Saved data entries:
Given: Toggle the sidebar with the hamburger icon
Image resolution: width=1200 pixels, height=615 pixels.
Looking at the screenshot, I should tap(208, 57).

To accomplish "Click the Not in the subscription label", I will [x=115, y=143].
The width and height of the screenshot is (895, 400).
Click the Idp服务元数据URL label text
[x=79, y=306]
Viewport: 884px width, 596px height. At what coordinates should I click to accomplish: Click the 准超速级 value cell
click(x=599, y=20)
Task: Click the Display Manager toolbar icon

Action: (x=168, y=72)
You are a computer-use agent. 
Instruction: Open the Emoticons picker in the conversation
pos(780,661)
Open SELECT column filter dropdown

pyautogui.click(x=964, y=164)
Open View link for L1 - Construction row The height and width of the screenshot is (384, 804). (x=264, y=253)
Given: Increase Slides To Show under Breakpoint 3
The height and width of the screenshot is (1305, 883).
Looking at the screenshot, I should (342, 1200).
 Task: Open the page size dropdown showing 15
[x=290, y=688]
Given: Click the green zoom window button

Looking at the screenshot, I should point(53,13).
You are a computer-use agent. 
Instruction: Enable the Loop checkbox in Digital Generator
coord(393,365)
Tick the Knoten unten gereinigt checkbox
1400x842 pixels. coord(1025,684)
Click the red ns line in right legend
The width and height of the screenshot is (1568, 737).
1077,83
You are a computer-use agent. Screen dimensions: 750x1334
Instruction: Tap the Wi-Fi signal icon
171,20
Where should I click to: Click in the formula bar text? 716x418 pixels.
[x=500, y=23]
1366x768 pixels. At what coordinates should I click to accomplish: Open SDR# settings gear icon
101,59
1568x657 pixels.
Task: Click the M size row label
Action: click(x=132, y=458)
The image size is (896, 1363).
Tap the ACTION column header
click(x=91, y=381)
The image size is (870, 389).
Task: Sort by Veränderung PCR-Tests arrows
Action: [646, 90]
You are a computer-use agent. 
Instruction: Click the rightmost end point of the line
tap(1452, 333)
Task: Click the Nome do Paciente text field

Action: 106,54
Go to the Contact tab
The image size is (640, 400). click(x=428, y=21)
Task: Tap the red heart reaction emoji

■ EXERCISE DETAILS
Reproduce the entries exactly as they appear.

■ RESPONSE FOR THIS EXERCISE
Given: Toggle the sidebar with the hamburger icon
Image resolution: width=1200 pixels, height=615 pixels.
Looking at the screenshot, I should tap(208, 57).

To accomplish "Click the Not in the subscription label", I will [x=115, y=143].
The width and height of the screenshot is (895, 400).
Click the Idp服务元数据URL label text
[x=79, y=306]
Viewport: 884px width, 596px height. At what coordinates should I click to accomplish: Click the 准超速级 value cell
click(x=599, y=20)
Task: Click the Display Manager toolbar icon

Action: (x=168, y=72)
You are a computer-use agent. 
Instruction: Open the Emoticons picker in the conversation
pos(780,661)
Open SELECT column filter dropdown

pyautogui.click(x=964, y=164)
Open View link for L1 - Construction row The height and width of the screenshot is (384, 804). (x=264, y=253)
Given: Increase Slides To Show under Breakpoint 3
The height and width of the screenshot is (1305, 883).
Looking at the screenshot, I should (342, 1200).
 Task: Open the page size dropdown showing 15
[x=290, y=688]
Given: Click the green zoom window button

Looking at the screenshot, I should point(53,13).
You are a computer-use agent. 
Instruction: Enable the Loop checkbox in Digital Generator
coord(393,365)
Tick the Knoten unten gereinigt checkbox
1400x842 pixels. coord(1025,684)
Click the red ns line in right legend
The width and height of the screenshot is (1568, 737).
1077,83
You are a computer-use agent. Screen dimensions: 750x1334
Instruction: Tap the Wi-Fi signal icon
171,20
Where should I click to: Click in the formula bar text? 716x418 pixels.
[x=500, y=23]
1366x768 pixels. At what coordinates should I click to accomplish: Open SDR# settings gear icon
101,59
1568x657 pixels.
Task: Click the M size row label
Action: click(x=132, y=458)
The image size is (896, 1363).
Tap the ACTION column header
click(x=91, y=381)
The image size is (870, 389).
Task: Sort by Veränderung PCR-Tests arrows
Action: [646, 90]
You are a computer-use agent. 
Instruction: Click the rightmost end point of the line
tap(1452, 333)
Task: Click the Nome do Paciente text field

Action: 106,54
Go to the Contact tab
The image size is (640, 400). click(x=428, y=21)
Task: Tap the red heart reaction emoji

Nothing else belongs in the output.